Age was a factor in that older patients had more cysts and younger patients had more bone spurs. Given the older age of patients with subchondral cysts, the presence of these cysts under the implanted cartilage is probably a sign of osteoarthritis developing. And the presence of osteophytes (bone spurs) seemed to be linked with patients who had a condition called osteochondritis dissecans or who had a different cartilage repair technique called marrow-stimulation. Areas of damage with an irregular surface had better outcomes than defects with a smooth surface. The reason for this is unknown but will be studied further.
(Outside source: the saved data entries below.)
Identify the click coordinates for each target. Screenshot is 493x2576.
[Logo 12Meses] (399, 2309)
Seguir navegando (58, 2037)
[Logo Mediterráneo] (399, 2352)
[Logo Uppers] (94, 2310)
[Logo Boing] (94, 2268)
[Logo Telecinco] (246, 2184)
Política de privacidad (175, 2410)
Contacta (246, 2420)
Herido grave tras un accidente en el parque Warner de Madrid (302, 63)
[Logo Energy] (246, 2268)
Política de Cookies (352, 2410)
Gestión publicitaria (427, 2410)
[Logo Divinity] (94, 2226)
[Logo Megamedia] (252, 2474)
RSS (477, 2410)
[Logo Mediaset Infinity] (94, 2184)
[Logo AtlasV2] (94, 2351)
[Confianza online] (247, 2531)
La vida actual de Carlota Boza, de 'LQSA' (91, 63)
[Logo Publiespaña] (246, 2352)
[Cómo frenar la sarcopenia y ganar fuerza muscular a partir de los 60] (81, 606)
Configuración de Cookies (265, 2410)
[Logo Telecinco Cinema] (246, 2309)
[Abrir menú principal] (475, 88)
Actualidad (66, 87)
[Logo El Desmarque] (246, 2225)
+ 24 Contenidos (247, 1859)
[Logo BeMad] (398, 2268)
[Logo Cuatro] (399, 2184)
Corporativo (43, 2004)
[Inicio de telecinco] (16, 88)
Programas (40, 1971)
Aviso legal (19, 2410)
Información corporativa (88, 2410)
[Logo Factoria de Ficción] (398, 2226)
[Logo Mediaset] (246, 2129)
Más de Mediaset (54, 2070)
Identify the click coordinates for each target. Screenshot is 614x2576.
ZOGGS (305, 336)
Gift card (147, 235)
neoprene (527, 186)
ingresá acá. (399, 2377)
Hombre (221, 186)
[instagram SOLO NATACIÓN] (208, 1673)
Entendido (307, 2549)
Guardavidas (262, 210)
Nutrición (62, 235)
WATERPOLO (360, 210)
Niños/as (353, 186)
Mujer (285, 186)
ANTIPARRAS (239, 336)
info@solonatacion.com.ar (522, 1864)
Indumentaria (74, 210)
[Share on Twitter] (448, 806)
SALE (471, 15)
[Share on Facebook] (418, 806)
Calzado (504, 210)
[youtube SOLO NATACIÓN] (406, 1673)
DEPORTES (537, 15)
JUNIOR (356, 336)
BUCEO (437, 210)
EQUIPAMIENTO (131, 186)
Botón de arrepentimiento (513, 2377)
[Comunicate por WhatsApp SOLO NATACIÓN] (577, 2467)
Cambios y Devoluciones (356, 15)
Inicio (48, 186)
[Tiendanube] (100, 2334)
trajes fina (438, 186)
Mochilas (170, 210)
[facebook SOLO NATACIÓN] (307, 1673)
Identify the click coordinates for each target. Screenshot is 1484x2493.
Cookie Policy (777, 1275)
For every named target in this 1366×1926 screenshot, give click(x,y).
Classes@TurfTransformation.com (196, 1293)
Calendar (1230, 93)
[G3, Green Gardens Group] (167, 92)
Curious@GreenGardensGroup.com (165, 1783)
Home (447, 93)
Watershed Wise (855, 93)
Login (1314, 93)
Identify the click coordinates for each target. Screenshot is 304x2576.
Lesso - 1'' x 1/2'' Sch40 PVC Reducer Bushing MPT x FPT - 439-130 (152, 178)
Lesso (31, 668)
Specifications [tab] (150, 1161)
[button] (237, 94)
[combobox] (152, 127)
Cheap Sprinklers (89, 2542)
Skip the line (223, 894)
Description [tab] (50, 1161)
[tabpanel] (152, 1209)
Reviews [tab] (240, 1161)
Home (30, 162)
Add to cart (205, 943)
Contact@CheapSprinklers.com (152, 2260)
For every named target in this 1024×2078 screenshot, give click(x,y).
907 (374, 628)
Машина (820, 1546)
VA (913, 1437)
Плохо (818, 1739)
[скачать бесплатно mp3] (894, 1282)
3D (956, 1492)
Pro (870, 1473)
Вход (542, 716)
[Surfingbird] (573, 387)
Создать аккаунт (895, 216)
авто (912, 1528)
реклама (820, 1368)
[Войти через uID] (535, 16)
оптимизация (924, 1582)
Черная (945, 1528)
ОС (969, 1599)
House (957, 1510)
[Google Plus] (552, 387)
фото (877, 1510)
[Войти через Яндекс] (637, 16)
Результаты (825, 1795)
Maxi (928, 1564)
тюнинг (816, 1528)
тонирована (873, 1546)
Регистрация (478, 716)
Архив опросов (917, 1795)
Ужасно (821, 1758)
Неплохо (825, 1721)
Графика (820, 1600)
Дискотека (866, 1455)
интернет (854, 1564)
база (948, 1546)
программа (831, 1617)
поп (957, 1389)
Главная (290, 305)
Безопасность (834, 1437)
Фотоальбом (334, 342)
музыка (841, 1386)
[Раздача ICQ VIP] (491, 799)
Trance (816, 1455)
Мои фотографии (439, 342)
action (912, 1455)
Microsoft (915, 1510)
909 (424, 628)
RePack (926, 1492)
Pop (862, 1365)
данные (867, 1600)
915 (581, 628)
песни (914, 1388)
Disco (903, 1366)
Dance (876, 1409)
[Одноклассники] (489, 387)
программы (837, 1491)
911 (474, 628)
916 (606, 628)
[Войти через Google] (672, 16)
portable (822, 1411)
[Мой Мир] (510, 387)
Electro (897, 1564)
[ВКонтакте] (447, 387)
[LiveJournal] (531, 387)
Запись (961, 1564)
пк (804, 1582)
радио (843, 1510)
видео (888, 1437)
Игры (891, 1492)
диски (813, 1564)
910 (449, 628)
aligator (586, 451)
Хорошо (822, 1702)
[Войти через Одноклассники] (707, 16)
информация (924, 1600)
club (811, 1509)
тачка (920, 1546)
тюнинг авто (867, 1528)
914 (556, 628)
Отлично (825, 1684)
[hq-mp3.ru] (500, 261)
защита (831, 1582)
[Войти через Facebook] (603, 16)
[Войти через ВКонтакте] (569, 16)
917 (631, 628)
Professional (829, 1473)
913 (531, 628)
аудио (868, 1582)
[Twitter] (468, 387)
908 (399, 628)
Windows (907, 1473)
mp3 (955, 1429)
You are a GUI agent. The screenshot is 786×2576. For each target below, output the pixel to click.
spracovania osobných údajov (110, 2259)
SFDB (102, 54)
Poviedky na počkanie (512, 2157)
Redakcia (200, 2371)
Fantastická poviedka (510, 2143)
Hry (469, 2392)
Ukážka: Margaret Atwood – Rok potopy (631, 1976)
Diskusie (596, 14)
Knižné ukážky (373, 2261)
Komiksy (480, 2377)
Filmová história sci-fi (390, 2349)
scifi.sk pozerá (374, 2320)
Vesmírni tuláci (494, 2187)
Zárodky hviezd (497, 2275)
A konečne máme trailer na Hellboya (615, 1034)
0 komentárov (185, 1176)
The authors concluded that assessing and predicting the long-term durability of autologous chondrocyte implantation (ACI) can be difficult. But studying the results of ACI (and other ways of repairing cartilage defects) is important in order to find the best way to treat the problem. As this study showed, the dGEMRIC technique can be used as a noninvasive alternative to arthroscopic exam and tissue biopsy.
This newer MRI method provides valuable information about the composition of repair tissue. This is a different way to judge the results of autologous chondrocyte implantation from the usual clinical tests (motion, strength, pain, joint stability) performed on the patient. dGEMRIC may become a universally accepted noninvasive way to evaluate the results of all methods of cartilage lesion repair.